▸ **WHAT YOU ARE ASKED TO DO**:
Reading the records below, how many lines contain "resolution"? Respond with a number and nothing else.

▸ **THE RECORDS**:
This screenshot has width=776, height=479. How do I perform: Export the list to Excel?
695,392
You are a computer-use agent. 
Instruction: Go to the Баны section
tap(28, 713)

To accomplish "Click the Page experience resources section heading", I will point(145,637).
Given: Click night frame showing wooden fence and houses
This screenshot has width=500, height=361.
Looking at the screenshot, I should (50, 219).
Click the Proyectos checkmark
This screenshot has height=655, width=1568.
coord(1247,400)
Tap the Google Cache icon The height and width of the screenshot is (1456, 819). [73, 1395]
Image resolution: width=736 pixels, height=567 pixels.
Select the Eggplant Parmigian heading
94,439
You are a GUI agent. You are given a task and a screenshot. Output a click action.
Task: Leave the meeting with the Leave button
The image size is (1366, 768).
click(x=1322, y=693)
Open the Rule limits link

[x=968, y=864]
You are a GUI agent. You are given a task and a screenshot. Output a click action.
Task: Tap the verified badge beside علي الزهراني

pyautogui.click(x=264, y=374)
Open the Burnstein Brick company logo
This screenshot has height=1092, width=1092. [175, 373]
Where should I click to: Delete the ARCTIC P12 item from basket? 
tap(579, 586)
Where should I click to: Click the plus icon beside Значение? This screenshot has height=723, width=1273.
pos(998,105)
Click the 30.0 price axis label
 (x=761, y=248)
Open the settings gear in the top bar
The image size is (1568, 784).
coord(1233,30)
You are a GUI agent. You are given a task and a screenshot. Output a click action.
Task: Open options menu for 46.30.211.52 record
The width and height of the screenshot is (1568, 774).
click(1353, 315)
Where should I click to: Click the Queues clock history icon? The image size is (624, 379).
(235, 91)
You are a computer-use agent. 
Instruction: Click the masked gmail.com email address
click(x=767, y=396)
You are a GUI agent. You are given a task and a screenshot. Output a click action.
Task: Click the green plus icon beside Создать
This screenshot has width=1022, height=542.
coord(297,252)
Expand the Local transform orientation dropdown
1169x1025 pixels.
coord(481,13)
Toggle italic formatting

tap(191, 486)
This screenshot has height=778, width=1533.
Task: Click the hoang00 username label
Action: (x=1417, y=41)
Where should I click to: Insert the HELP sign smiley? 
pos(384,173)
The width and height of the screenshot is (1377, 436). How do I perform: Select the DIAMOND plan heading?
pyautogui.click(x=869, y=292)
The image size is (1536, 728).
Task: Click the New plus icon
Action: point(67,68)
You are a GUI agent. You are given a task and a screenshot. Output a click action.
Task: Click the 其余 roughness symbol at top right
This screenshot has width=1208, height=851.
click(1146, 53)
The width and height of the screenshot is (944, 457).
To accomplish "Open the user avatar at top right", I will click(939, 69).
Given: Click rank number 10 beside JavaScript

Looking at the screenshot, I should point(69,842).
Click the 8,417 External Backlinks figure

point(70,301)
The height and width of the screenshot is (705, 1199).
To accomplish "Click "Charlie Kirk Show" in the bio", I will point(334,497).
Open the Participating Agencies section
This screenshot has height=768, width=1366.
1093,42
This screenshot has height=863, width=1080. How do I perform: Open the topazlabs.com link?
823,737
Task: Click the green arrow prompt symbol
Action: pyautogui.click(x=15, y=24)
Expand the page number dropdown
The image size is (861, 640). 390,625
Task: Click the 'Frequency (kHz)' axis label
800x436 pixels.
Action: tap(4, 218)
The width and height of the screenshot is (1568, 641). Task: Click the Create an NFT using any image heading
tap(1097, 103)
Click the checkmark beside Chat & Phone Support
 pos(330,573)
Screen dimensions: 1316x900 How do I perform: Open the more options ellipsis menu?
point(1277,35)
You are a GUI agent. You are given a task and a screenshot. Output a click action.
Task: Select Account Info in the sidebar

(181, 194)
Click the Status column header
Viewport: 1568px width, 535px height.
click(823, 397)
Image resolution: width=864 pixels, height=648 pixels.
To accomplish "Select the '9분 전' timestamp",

▸ **SOLUTION TO THE PROBLEM**:
2